Detailed cache coherence characterization for OpenMP benchmarks

  • Authors:
  • Jaydeep Marathe;Anita Nagarajan;Frank Mueller

  • Affiliations:
  • North Carolina State University, Raleigh, NC;Intel Technology India Pvt. Ltd., Bangalore, India;North Carolina State University, Raleigh, NC

  • Venue:
  • Proceedings of the 18th annual international conference on Supercomputing
  • Year:
  • 2004

Quantified Score

Hi-index 0.00

Visualization

Abstract

Past work on studying cache coherence in shared-memory symmetric multiprocessors (SMPs) concentrates on studying aggregate events, often from an architecture point of view. However, this approach provides insufficient information about the exact sources of inefficiencies in parallel applications. For SMPs in contemporary clusters, application performance is impacted by the pattern of shared memory usage, and it becomes essential to understand coherence behavior in terms of the application program constructs -- such as data structures and source code lines.The technical contributions of this work are as follows.
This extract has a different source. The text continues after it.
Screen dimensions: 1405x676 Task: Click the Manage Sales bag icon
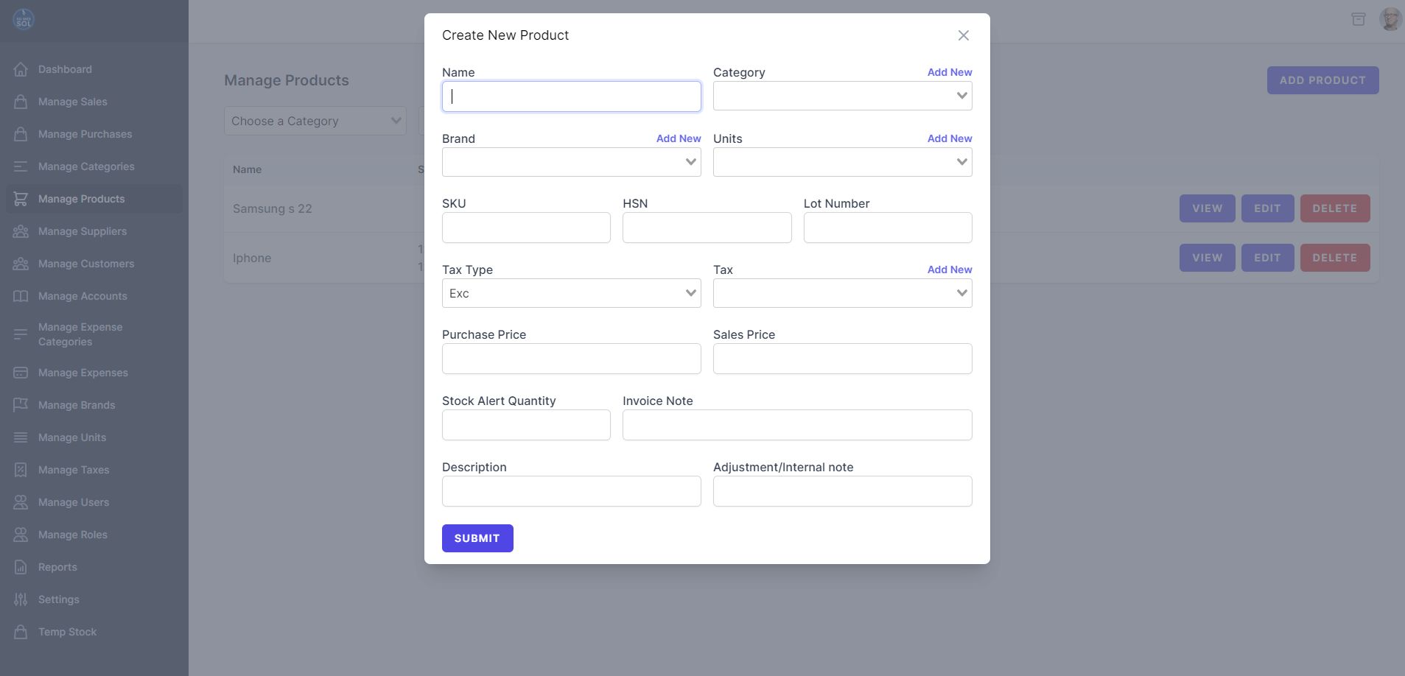click(x=21, y=102)
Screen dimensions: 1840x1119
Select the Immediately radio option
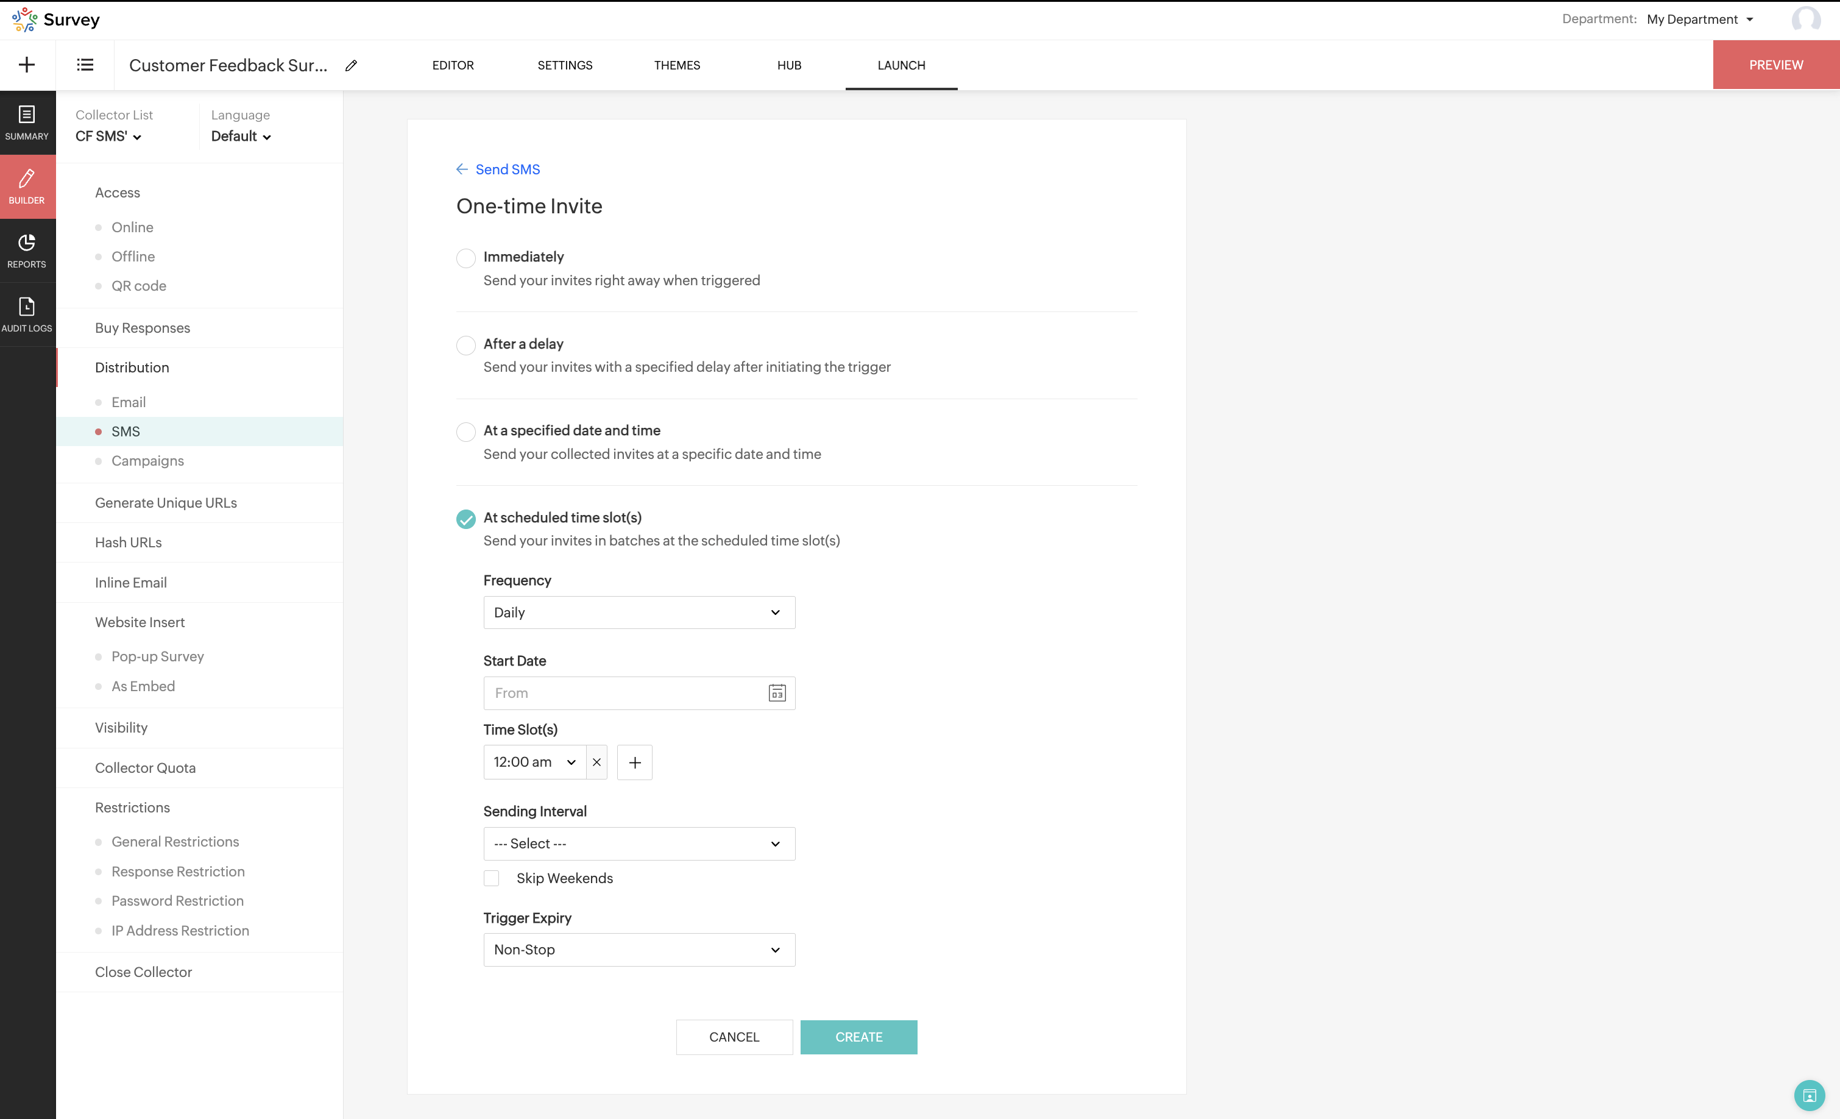466,258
We introduce ccSIM, a cache-coherent memory simulator fed by data traces obtained through on-the-fly dynamic binary rewriting of OpenMP benchmarks executing on a Power3 SMP node. We explore the degrees of freedom in interleaving data traces from the different processors and assess the simulation accuracy by comparing with hardware performance counters. The novelty of ccSIM lies in its ability to relate coherence traffic -- specifically coherence misses as well as their progenitor invalidations -- to data structures and to their reference locations in the source program, thereby facilitating the detection of inefficiencies. Our experiments demonstrate that (a) cache coherence traffic is simulated accurately for SPMD programming styles as its invalidation traffic closely matches the corresponding hardware performance counters, (b) we derive detailed coherence information indicating the location of invalidations in the application code, i.e, source line and data structures and (c) we illustrate opportunities for optimizations from these details. By exploiting these unique features of ccSIM, we were able to identify and locate opportunities for program transformations, including interactions with OpenMP constructs, resulting in both significantly decreased coherence misses and savings of up to 73% in wall-clock execution time for several real-world benchmarks.